The woman listens very intently, maybe she understands English better than she speaks it. Like me and French.

”Those Irish women?” I say to Madame in English. “Gee whiz. I don’t really know them at all. The concierge at Le Grand Hôtel put them in touch with me. But sure, I’d be happy to take Madame LaSalle on the tour. We’ll start at the Eiffel Tower. I’ll take her photograph and then…”

“Photograph?” The woman picks out the word, repeats it, and then speaks to Madame with many gestures.

“The lady doesn’t want a photograph taken,” Madame says to me.

I turn to the woman and tell her in careful French that I can even get her picture into the newspaper. A grand surprise for her friends—and what’s her full name for the caption, Madame What LaSalle?

Well, she panics, tells Madame Simone she’s changed her mind, turns, hurries out. Madame Simone stands up, walks over to where I’m sitting with the red ledger open, and looks down at me. Angry.

“She came from the police,” she says. “I told you not to become entangled”—her word, and believe me it sounds worse in French, like being pulled underwater by the tentacles of an octopus. Madame goes on and on. I don’t say anything. Georgette comes in.

“Not police or at least not French police,” she says. “I followed Madame LaSalle”—drawing out the “Madame”—“to the place Vendôme where a big man waited under the column. I saw her take money from him. Heard them speak in English.”

“The rugby player,” I say. “Damn!”

They both look at me.
“Comment?”
Madame Simone says.

So what do I tell this woman who befriended me, made my life in Paris possible? I can’t lie to her. But I do. I’m surprised at how easily the words come.

“He must be a private detective. The husband of Molly Childers is considering a divorce action.” Forgive me Molly and your oddly named husband. “He may suspect she met a lover here.”

“Ah,” says Madame Simone. She sits down. Georgette laughs.

“Not the first lady to use our premises for a tête-à-tête!” Georgette says.

“Georgette!” Madame says, but then smiles too. “I suppose
amour
is in the very walls here. Madame Geoffrin was most tolerant.”

I make that noise with my mouth French women use to mean
“C’est la vie
.

Whew.

Two weeks later, my next client comes in. We meet at the Panthéon. Best to stay away from Madame Simone’s.

“Good afternoon, I’m Alice Milligan,” she says.

Alice doesn’t want to linger in the Panthéon.

“There’s a church not far from here I would like to visit. On the rue des Carmes.”

“I know it,” I say. Hadn’t Peter taken us there on one of the student tours? “The church was originally a chapel of the Irish College,” I say.

“Then you can see why I want to visit it,” Alice says. “You see, I’m from Tyrone. ‘Tír Owen,’ the land of the Chieftain Owen.”
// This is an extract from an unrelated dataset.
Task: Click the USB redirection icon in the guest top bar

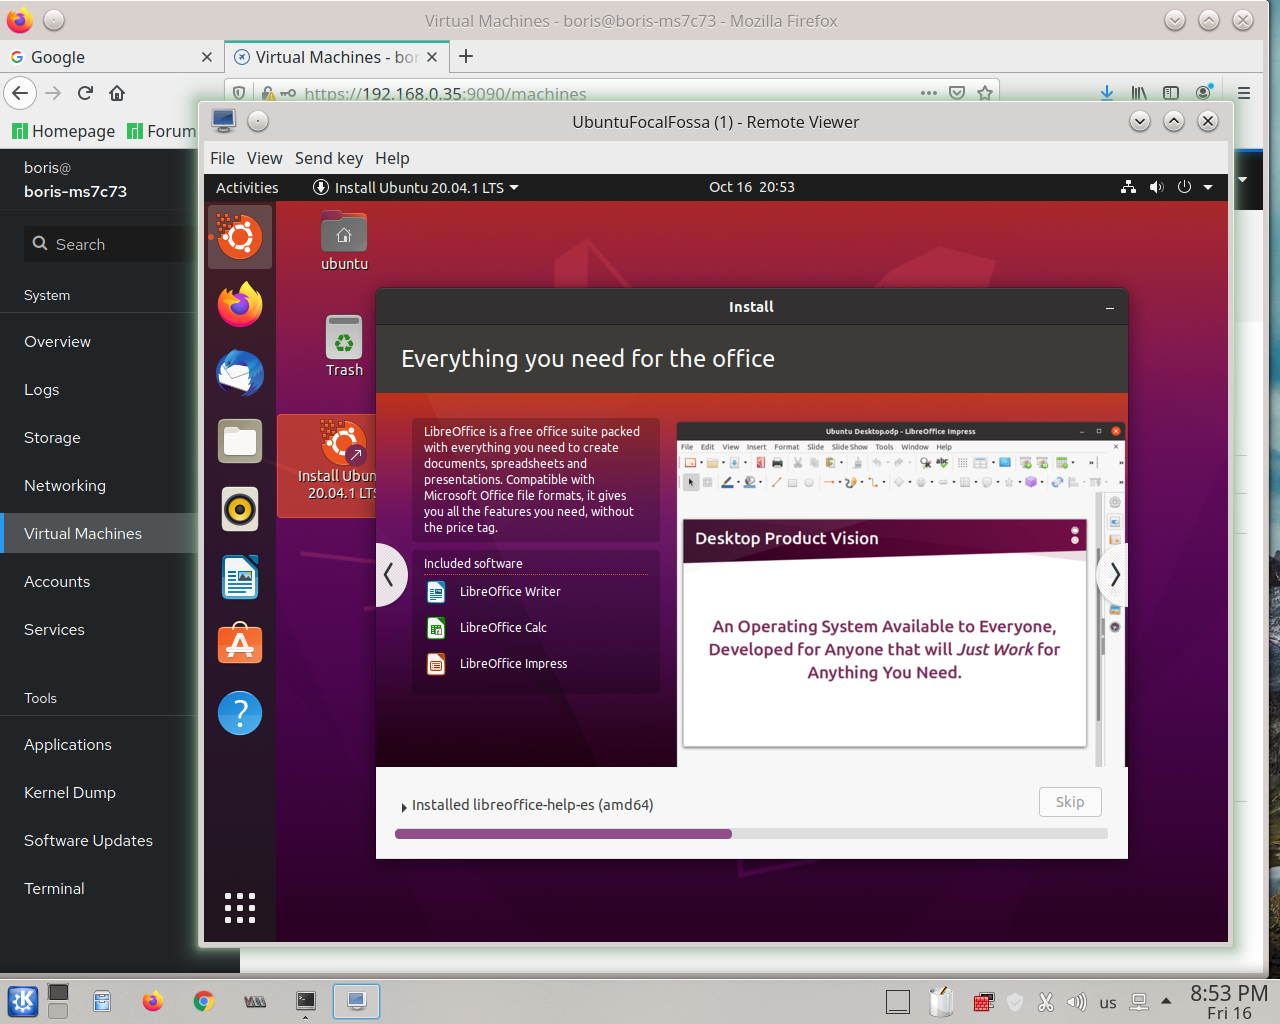Action: (1128, 187)
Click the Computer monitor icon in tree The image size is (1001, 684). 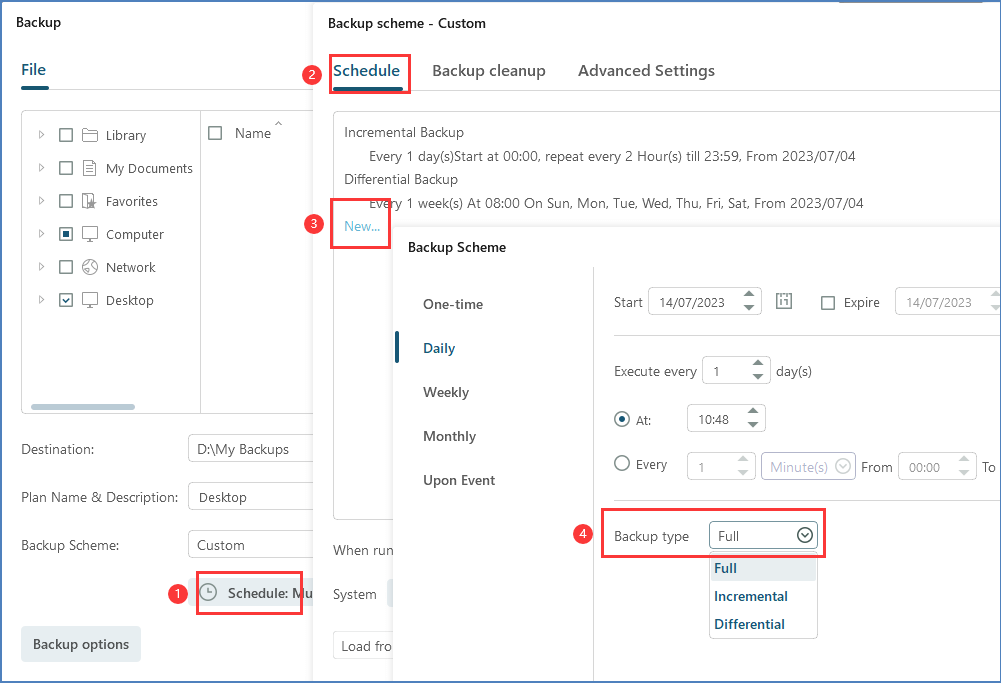coord(90,234)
“Of course,” I say, though I’m not sure what she means. Peter had told us something about the church being a place where the exiled Irish chieftains and their followers worshipped, but I didn’t really listen. Too busy whispering with May Quinlivan in the back.

Now Alice Milligan tells me she believes two members of the chieftains’ clans, an O’Neill and an O’Donnell, are buried in this small church. St. Ephrem’s it’s called now and belongs to the Syrian Catholics. She says that a very conservative Catholic organization meets here. “Royalists,” she says.

“Do French people really think they’ll get a king back?” I ask.